Cosmological perturbation theory of primordial compact sources

TL;DR

This paper develops a position-space cosmological perturbation theory to model localized primordial sources of gravitational waves, providing exact solutions and Green's functions for various cosmologies.

Contribution

It introduces a gauge-based approach avoiding scalar-vector-tensor decomposition and derives explicit Green's functions for power law cosmologies.

Findings

Exact Green's function expressed as a hypergeometric function.

Closed form of linearized metric perturbation up to quadrupolar order.

Sources cannot be generally localized due to cosmic fluid fluctuations.

Abstract

We construct a position-space cosmological perturbation theory around spatially flat Friedmann-Lema\^itre-Robertson-Walker geometries that allows to model localized primordial sources of gravitational waves.

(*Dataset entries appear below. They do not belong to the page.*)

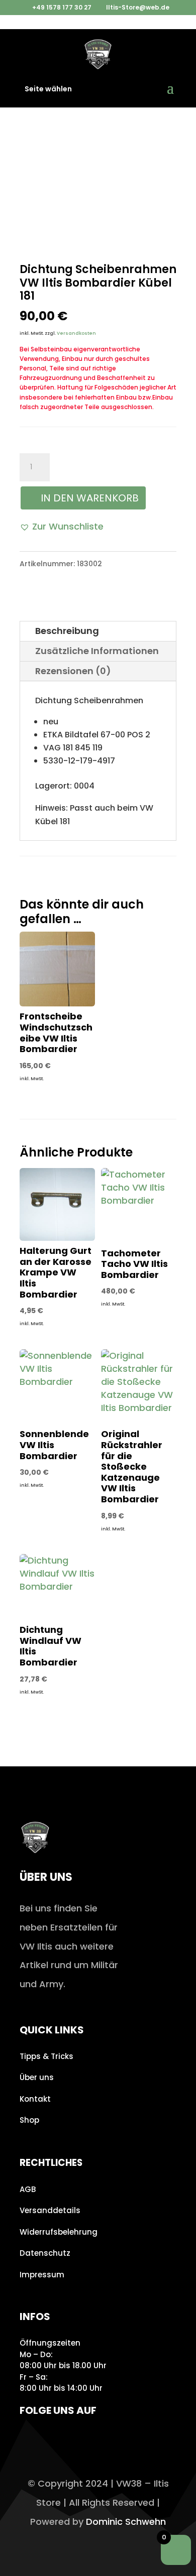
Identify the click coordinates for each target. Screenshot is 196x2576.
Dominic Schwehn (126, 2521)
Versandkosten (76, 333)
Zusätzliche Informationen (97, 651)
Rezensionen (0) (73, 671)
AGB (28, 2189)
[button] (62, 526)
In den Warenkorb (90, 498)
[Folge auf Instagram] (30, 2439)
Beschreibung (67, 630)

The equations of motion are decoupled using a generalized harmonic gauge, which avoids the use of a scalar-vector-tensor decomposition. We point out that sources cannot generically be defined in a compact domain due to fluctuations of the cosmic perfect fluid. For power law cosmologies, we obtain the exact Green's function necessary to solve for all metric perturbations in terms of a hypergeometric function, which matches with a Green's function derived earlier by Chu. This allows us to derive the closed form expression of the linearized metric perturbation generated by sources up to quadrupolar order in the multipolar expansion.